Running a small business is hard. The Bureau of Labor statistics reports that almost half of all small businesses fail within five years and two-thirds fail within 10 years. Shopify (NYSE: SHOP), the end-to-end e-commerce solution for small businesses, is now officially a teenager and has defied these odds. One of the key reasons why Shopify has been successful is its ability to prioritize and focus on features that most merchants use, most of the time.

A Shopify merchant. Image source: Shopify

Most merchants, most of the time

Tobi Lutke, CEO, and founder of Shopify, said that "Startups... never end up dying because of starvation, they always die from indigestion, they always eat too much."

Lutke goes on to explain that it takes incredible patience to focus on one thing, get that done, then move on to the next thing. If start-ups get distracted, that's when they stop doing the important things and "indigestion" happens.

Lutke recently talked to the Motley Fool and discussed the company's guideline on how it decides to work on a new feature. He used the example of when Shopify decided to put efforts into developing its mobile platform.

But that [Shopify on mobile] became so clearly a feature that most of the customers needed most of the time, which is, that's our internal test, when something clears this line of -- do most of our customers need it most of the time as a feature -- then it becomes something we're going to integrate into the core.

Shopify's mission is to make commerce better for everyone and has over 500,000 merchants on the Shopify platform, in 175 countries. Keeping up with the multitude of merchants is a tough task and the company could easily get distracted and try work on too many things. When I spoke with Shopify's director of investor relations, Katie Keita, she explained that the company uses its massive amount of customer data to help guide decisions on what features are needed to help its merchants be successful.

But the company has another defense mechanism against "indigestion," a partner network of developers creating individual apps for Shopify's customers.

Shopify's app store

In 2009, Shopify announced its app store for merchants. At the time, Shopify was serving only 5,000 merchants and even then the company was realizing that different merchants wanted different features. The company knew that incorporating all of these features into its core product would be counter productive for the company and its users. Lutke explained this in the announcement for the app store.

===

Short exercise:
Could you pick up the Shopify article after its last sentence and continue it?

Entries:
===

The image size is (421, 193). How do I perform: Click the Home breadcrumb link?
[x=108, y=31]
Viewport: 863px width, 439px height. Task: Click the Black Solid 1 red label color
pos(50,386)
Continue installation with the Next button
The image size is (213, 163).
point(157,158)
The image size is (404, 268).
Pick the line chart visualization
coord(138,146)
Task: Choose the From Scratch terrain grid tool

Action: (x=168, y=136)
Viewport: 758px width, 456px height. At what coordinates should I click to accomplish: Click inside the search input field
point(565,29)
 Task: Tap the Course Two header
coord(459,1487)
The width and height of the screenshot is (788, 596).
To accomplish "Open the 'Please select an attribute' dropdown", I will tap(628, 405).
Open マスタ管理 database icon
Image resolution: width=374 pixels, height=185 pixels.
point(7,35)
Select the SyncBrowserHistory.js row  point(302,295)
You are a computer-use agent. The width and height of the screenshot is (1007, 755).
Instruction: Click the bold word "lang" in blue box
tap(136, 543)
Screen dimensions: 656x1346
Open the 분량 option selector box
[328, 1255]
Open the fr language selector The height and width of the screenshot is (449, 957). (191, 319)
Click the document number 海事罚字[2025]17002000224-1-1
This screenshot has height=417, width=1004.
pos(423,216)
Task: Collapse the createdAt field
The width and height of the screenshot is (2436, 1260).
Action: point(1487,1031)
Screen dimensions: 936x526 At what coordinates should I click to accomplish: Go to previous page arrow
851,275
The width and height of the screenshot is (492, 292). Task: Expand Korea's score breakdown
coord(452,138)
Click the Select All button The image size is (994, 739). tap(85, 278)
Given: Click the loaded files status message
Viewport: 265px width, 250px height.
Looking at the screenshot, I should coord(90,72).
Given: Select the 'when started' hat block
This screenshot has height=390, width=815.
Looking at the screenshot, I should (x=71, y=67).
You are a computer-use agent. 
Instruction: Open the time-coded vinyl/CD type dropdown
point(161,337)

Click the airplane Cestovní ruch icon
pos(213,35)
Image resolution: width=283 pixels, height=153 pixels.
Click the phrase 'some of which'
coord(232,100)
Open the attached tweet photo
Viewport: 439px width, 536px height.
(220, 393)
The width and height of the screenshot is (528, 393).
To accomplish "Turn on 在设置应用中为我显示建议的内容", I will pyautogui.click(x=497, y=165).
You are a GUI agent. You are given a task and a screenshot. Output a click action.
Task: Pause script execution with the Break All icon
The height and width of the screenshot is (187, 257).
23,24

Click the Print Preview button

===

Result for this exercise:
Every store wants to offer a unique buying experience but providing too many features makes the software cumbersome and difficult to use. The Shopify API solves this by allowing merchants to install exactly the features they need to get the most out of their store.

Fast forward to today with 100 times the number of merchants on its platform, the app store has served the company well. Shopify has over 1,800 apps ranging from customer service apps to social, inventory, and more. Shopify treats its developers as true partners and lets them keep 80% of the revenue from the apps they develop. As a comparison, while Apple's services revenue is soaring, it only pays its app developers a 70% share of the revenue.

Prioritization in practice

In April of this year, Shopify announced a credit card swipe and chip reader that it developed in-house for its merchants to use for in-person selling. While this seems to be a divergence from the company's core competence as a software developer, this product aligns with its mission of making commerce better for everyone and follows the company's prioritization guideline.

To meet the growing demand, in 2013, Shopify released point of sale (POS) software for its customers to be able to sell their products in person but relied on third-party credit card readers.  With a software solution for POS in place, the company could track merchant usage of the in-person feature, which helped the company gauge the potential use for a card reader. Satish Kanwar, Shopify's vice president of product, said the company had learned a lot from merchants as they used the POS software and that the retail store was "a necessary part of the growth and evolution of any retail brand, whether you started online first or not." This certainly aligns with the company's prioritization mantra.

When Shopify opened its first store, the odds were against the company surviving. Its ability to prioritize and focus on developing features that most merchants use most of the time has enabled it not only to survive but to scale its business to serve over 500,000 merchants today.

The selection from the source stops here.